Der Wechsel von «Hart aber fair» hat zudem Auswirkungen auf die Zukunft von Harald Schmidt. Seine Sendung wird, wie berichtet, in ihrer bisherigen Form nicht fortgesetzt. Gemeinsam mit seinem neuen Show-Partner Oliver Pocher erhält der zuletzt lustlos wirkende Schmidt am Donnerstagabend nach den «Tagesthemen» eine komplette Stunde Sendezeit. Zeitgleich – und damit 90 Minuten später als zuletzt – soll demnächst im ZDF das «auslandsjournal» gezeigt werden. Maybrit Illners Polit-Talk wandert aller Voraussicht nach auf den Dienstagabend, was wiederum Frank Plasberg und «Hart aber fair» einige Zuschauer kosten könnte. Ohnehin ist der Wettbewerb politischer Gesprächsrunden so hart wie noch nie, denn Anne Wills Christiansen-Nachfolgesendung steht schon in den Startlöchern.

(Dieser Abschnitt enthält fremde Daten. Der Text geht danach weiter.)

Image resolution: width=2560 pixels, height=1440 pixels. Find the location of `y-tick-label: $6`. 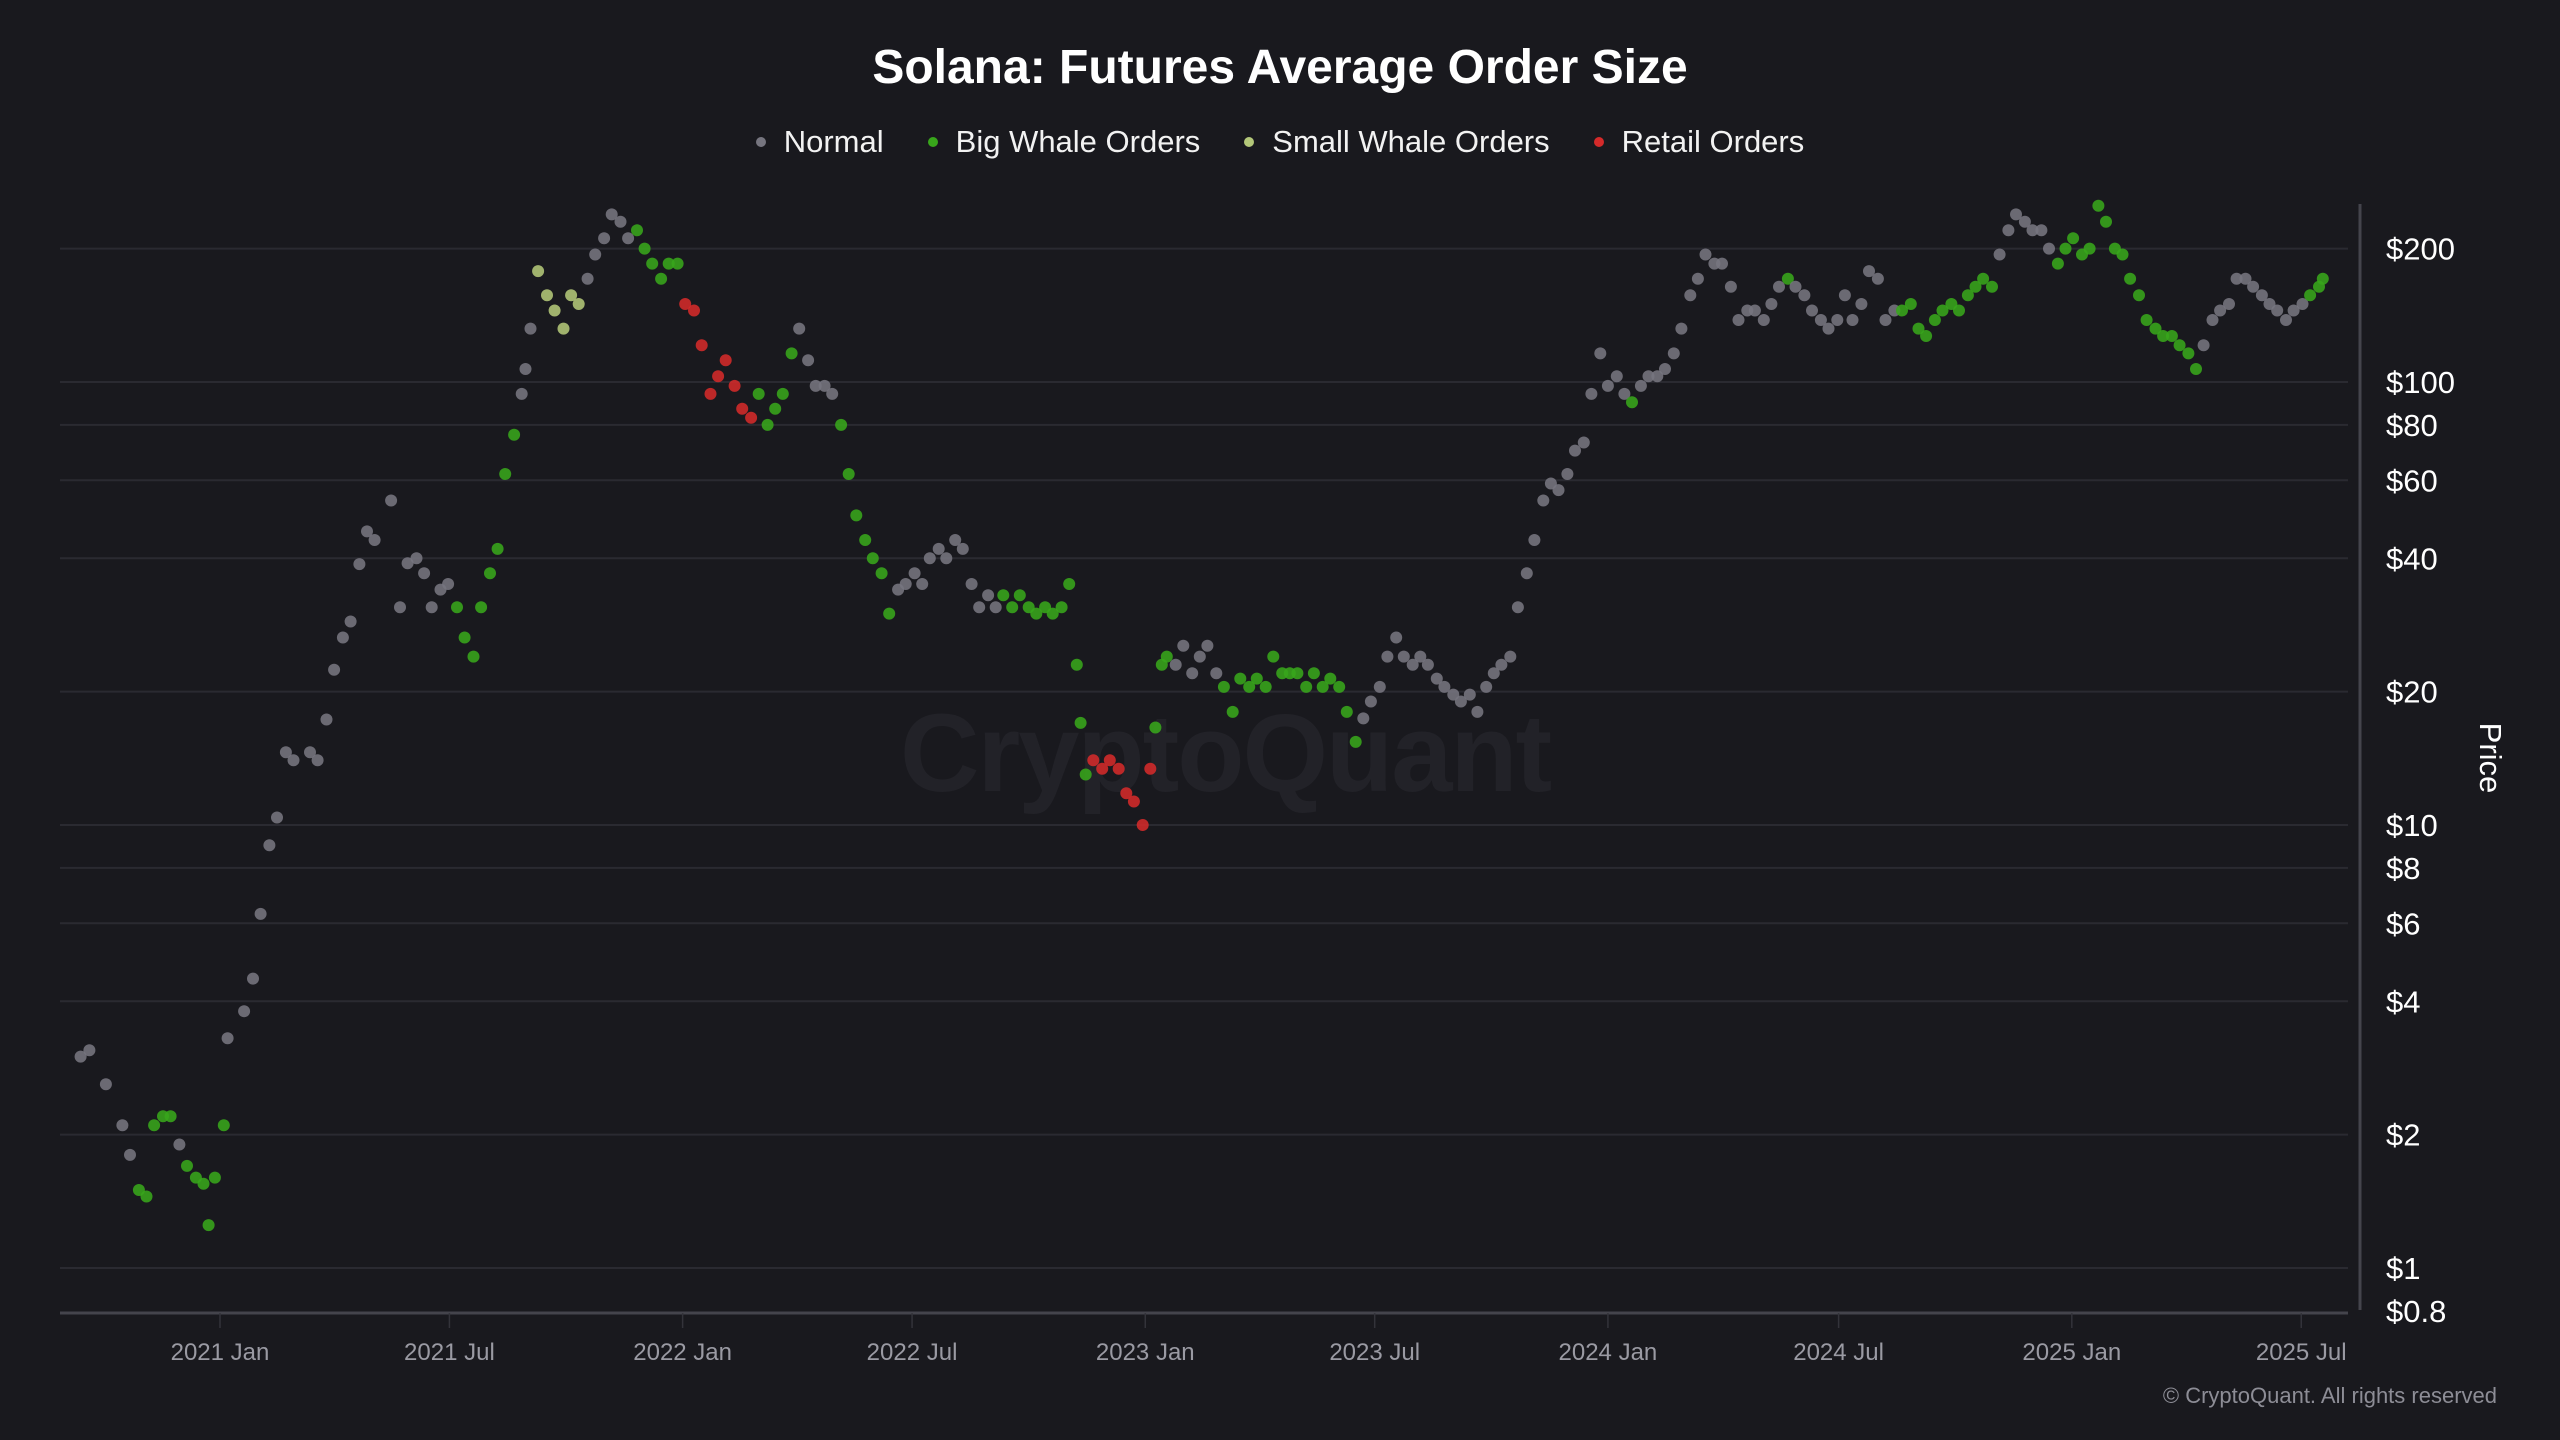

Festzuhalten bleibt, dass Informationssendungen bei ARD und ZDF in naher Zukunft im Abendprogramm weiter in den Hintergrund rücken werden. Im Zweiten trifft es das «auslandsjournal», im Ersten fallen die eher mäßig erfolgreichen Natur-Dokus am Montagabend zugunsten neuer Familienkrimis weg. Gleich drei neue Formate dieser Art will man zunächst testen, den Anfang macht «Ein Fall für Nadja». Immerhin: Das ZDF schenkt seinem Geschichtsmagazin «History» einen deutlich besseren Sendeplatz. Anstelle des späten Sonntagabends wird die Sendung schon um 18:30 Uhr gezeigt.
Insgesamt haben die Verantwortlich durchaus schlüssige Entscheidungen getroffen, doch ob das alleine reicht, um das ZDF aus der Krise beim jungen Publikum zu holen, ist fraglich. Die kürzlich gestartete Arzt-Serie «Doktor Martin» wurde zwar von Kritikern gelobt, fand bei den 14- bis 49-Jährigen allerdings kaum Anklang. Die Neuauflage von «Der Bergdoktor» hat wohl ebenfalls nur geringe Chancen auf großen Erfolg bei den Jungen. Dabei ist das Credo von Programmdirektor Thomas Bellut klar: „Bei den unter 50-Jährigen sind acht bis zehn Prozent ein Muss“, zitierte ihn die „Hörzu“. Hohe Ziele in schlechten Zeiten. Bald sind wir schlauer.